The grant of a visa is another viable alternative to immigration detention. A bridging visa, particularly a Bridging Visa E (BVE), is a temporary visa that allows the holder to remain in Australia, undetained, while their immigration status is resolved or application for a protection visa is processed. In addition to the 537 people subject to a residence determination, the Department of Home Affairs reports that a further 12,194 people held a BVE as at 31 March 2021. The Minister has broad discretionary powers under the Migration Act to decide whether to grant a BVE (or another visa), make a residence determination, or require an ‘unlawful non-citizen’ to remain in held detention.
BVEs are time-limited (often valid for six months but sometimes for shorter or longer periods). The grant letter will advise the holder if they are permitted to work.
The temporariness of BVEs may serve as a barrier to obtaining employment, and holders may struggle to secure accommodation on their own due to their lack of rental history, language barriers and other difficulties. Nevertheless, some asylum seekers may find BVEs to be preferable to community detention as they grant greater freedoms and allow them to generate income to independently support themselves and family, both here or overseas. Moreover, a decision not to renew a BVE may be appealed prior to its expiry, whereas there is no formal avenue to appeal the reversal of a residence determination.
What do other countries do?
Australia’s immigration detention policies are a radical departure from State practice in comparable democratic countries, in form, process, criteria, and length of immigration detention.
Notably, while other countries have broadened the use of community detention as a measure of first resort, and instituted alternatives to detention such as technological tools for in-community monitoring or reporting for higher risk individuals and release on ‘bond’, Australia stands alone in continuing to rely on mandatory and potentially indefinite detention in closed detention centres as its first and primary response
Good practice from other jurisdictions includes embedding legal certainty and safeguards against arbitrary and unlawful detention in the legal framework for immigration detention, for example by judicial oversight of detention and removal decisions (United Kingdom, New Zealand); legislatively enumerated criteria governing the grounds for detention, approval or rejection of asylum applications, and removal orders (Canada, United States, New Zealand); time-limited refugee status examination and risk assessment procedures (United Kingdom, European Union Framework); time limits for detention (European Union Framework, Greece, New Zealand); and mandatory government reporting on immigration detention (United States).

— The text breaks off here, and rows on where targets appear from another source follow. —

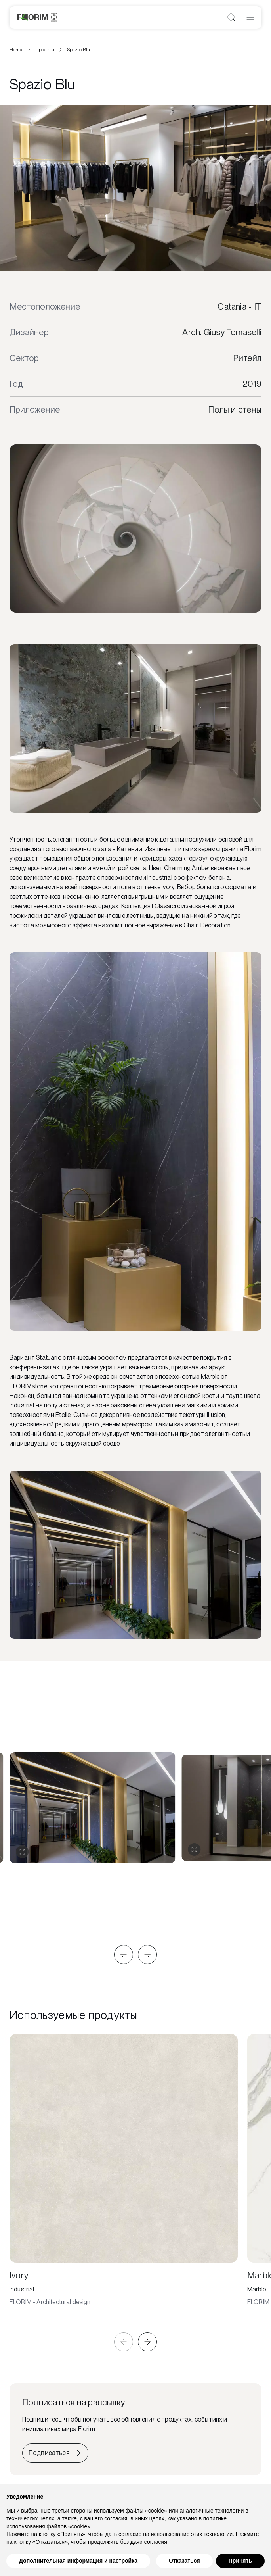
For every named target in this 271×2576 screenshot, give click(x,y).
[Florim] (37, 17)
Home (16, 49)
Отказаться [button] (184, 2560)
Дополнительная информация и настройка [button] (78, 2560)
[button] (123, 1954)
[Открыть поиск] (231, 17)
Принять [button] (240, 2560)
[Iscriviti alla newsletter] (55, 2453)
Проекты (44, 49)
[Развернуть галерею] (22, 1851)
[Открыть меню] (250, 17)
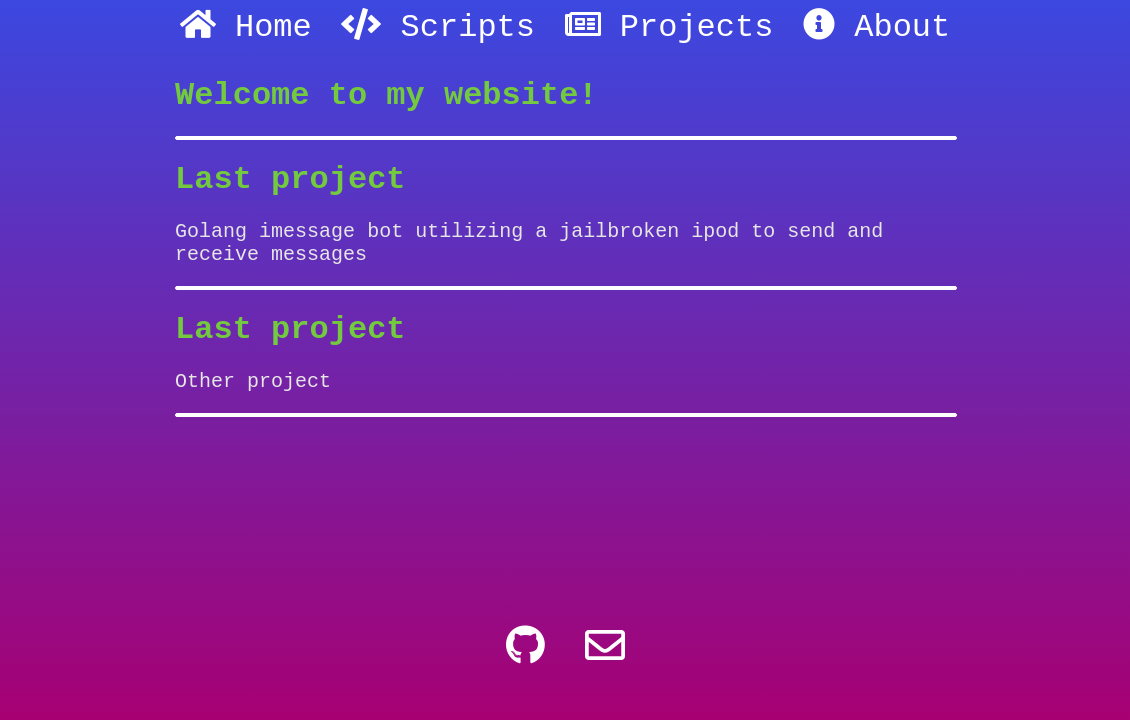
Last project (290, 193)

What is next for the Murugappan family?
The Murugappan family, reunited in Perth, will be released from closed detention but required to remain at a specified residence and are unlikely to be permitted to travel within Australia. Nadesalingam and Priya Murugappan are unlikely to be able to work, however, Tharnicaa and Kopika will be able to go to public school, and the family will have access to income and healthcare support. Most importantly, the family will be able to interact with their new community and live a more normal life than that which they experienced within Australia’s highly securitised immigration detention network.
Despite making the residence determination, the Minister has the power to re-detain the family and/or move them back to Christmas Island, should he choose to do so. On the other hand, he also has the power to grant the family bridging visas, allow Nades and Priya to work, and give the family more freedom of movement within Australia – possibly even back to Biloela where the family has such strong community ties. Indeed in this case, given the strength of these ties, the family’s demonstrated contribution to Australian society, and the harm inflicted upon them by years of immigration detention, the Minister might even consider exercising his power to grant the Murugappans permanent visas, bringing this destructive chapter to a close – for this family, at least.